→ **INFORMATION PROVIDED**:
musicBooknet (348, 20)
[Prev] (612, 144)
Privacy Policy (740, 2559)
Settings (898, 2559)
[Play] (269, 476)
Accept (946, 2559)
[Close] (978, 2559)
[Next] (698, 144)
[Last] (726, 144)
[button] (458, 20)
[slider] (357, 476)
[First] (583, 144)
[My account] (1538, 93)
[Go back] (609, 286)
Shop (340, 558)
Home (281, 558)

...

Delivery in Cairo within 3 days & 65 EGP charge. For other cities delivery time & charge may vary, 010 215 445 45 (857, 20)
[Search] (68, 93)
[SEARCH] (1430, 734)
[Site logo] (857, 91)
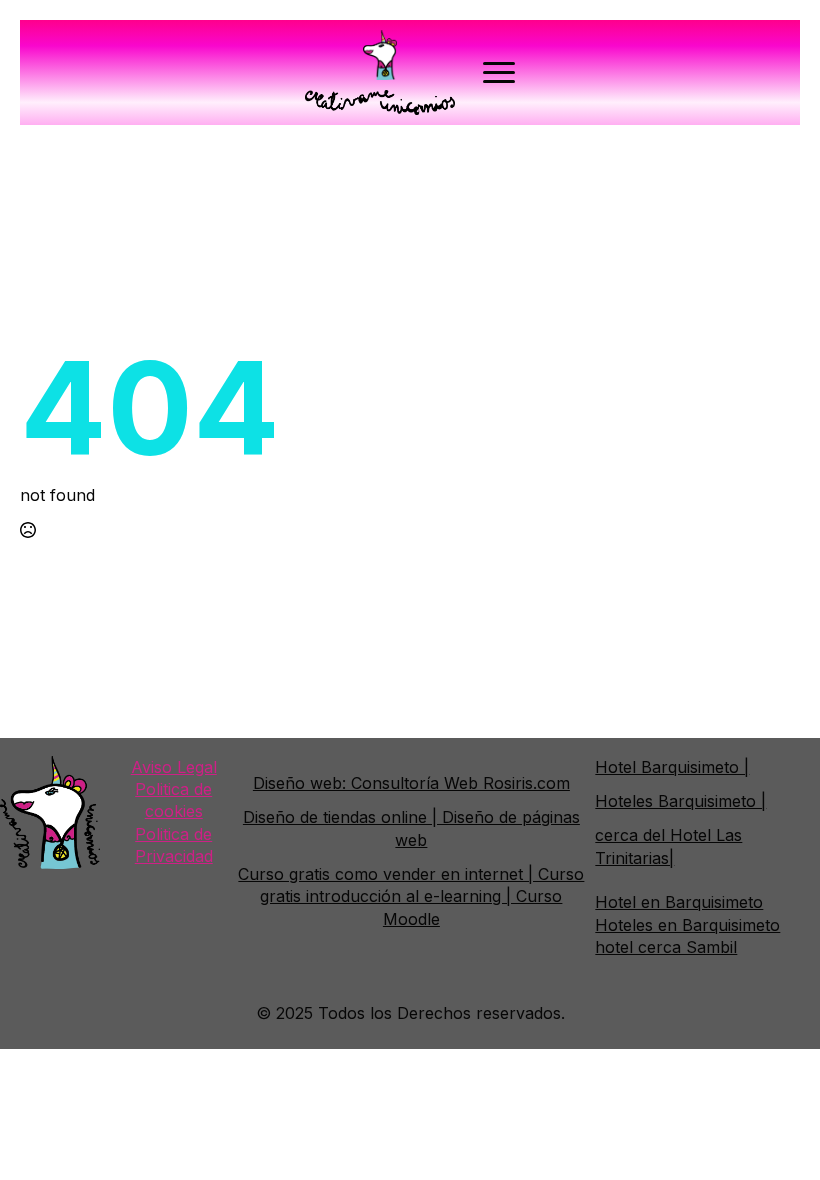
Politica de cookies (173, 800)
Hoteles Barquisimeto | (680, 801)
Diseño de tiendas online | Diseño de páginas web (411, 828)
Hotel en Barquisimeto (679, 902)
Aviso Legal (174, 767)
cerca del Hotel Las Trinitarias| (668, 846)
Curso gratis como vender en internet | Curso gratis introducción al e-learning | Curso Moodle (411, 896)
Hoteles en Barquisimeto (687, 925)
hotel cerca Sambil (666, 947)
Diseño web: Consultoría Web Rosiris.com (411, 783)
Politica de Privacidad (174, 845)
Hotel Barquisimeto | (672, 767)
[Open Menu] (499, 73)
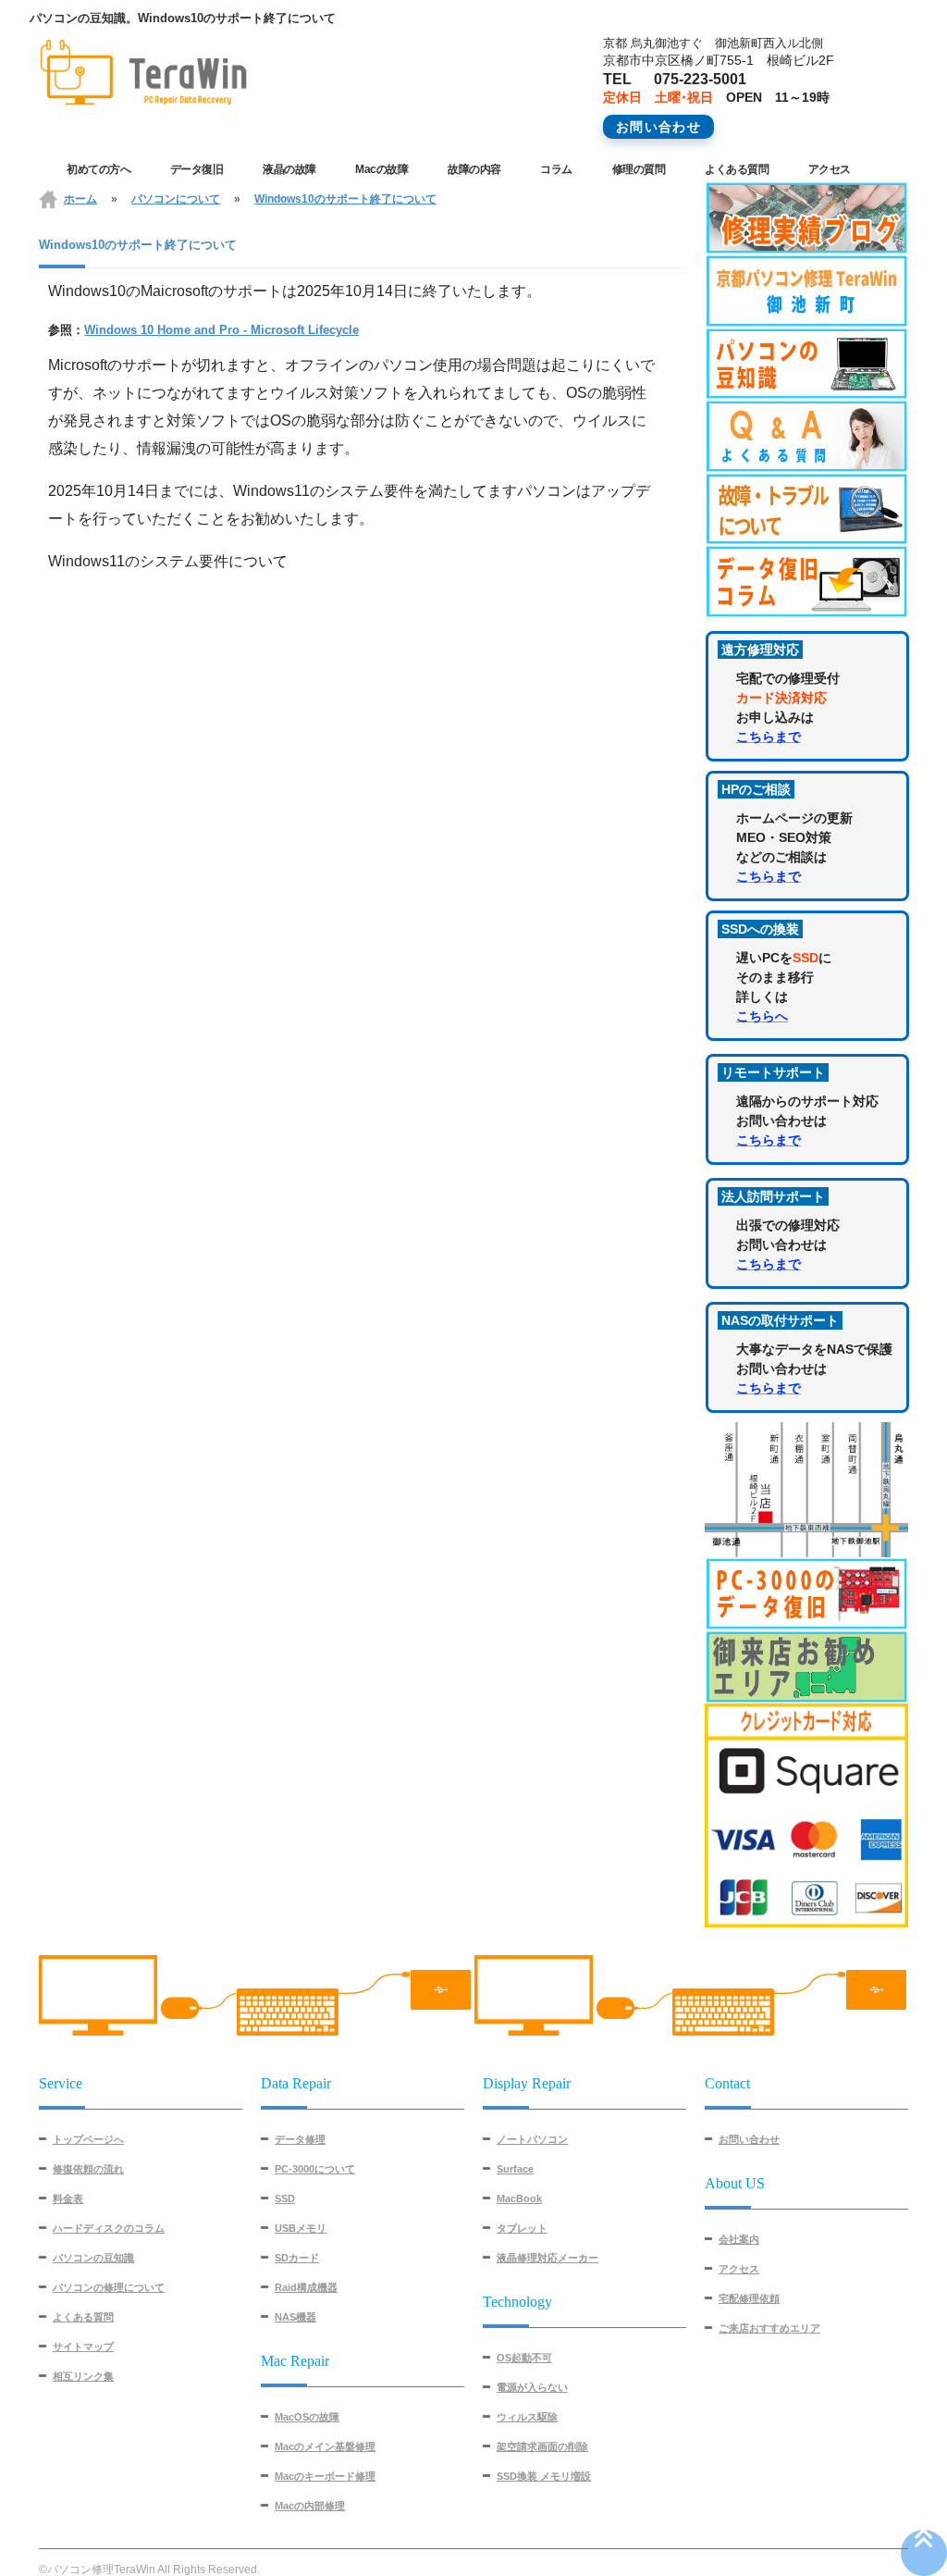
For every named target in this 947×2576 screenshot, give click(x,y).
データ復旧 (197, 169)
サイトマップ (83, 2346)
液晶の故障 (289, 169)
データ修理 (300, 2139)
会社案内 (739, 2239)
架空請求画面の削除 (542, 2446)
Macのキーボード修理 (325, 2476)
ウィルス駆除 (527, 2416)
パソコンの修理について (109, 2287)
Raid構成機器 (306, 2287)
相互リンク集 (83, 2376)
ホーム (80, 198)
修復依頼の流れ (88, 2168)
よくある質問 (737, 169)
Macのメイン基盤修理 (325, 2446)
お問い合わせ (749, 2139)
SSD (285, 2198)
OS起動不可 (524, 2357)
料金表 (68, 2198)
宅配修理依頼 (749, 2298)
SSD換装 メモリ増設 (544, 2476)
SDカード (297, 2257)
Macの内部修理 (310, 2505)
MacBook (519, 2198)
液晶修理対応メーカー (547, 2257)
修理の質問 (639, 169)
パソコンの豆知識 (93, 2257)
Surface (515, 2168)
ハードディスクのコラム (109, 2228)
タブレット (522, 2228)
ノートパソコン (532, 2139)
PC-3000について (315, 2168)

→ **INSTRUCTIONS FOR THE TASK**: Find the line with "[Site logo] (857, 91)" and the line with "料金表 (68, 2198)" in the records above. Copy both and all lines between them exactly, without pictures.

→ **YOUR RESPONSE**:
[Site logo] (857, 91)
Politica de cookies (173, 800)
Hoteles Barquisimeto | (680, 801)
Diseño de tiendas online | Diseño de páginas web (411, 828)
Hotel en Barquisimeto (679, 902)
Aviso Legal (174, 767)
cerca del Hotel Las Trinitarias| (668, 846)
Curso gratis como vender en internet | Curso gratis introducción al e-learning | Curso Moodle (411, 896)
Hoteles en Barquisimeto (687, 925)
hotel cerca Sambil (666, 947)
Diseño web: Consultoría Web Rosiris.com (411, 783)
Politica de Privacidad (174, 845)
Hotel Barquisimeto | (672, 767)
[Open Menu] (499, 73)
For every named target in this 947×2576 screenshot, give click(x,y).
データ復旧 (197, 169)
サイトマップ (83, 2346)
液晶の故障 (289, 169)
データ修理 (300, 2139)
会社案内 (739, 2239)
架空請求画面の削除 (542, 2446)
Macのキーボード修理 (325, 2476)
ウィルス駆除 (527, 2416)
パソコンの修理について (109, 2287)
Raid構成機器 (306, 2287)
相互リンク集 (83, 2376)
ホーム (80, 198)
修復依頼の流れ (88, 2168)
よくある質問 (737, 169)
Macのメイン基盤修理 (325, 2446)
お問い合わせ (749, 2139)
SSD (285, 2198)
OS起動不可 (524, 2357)
料金表 (68, 2198)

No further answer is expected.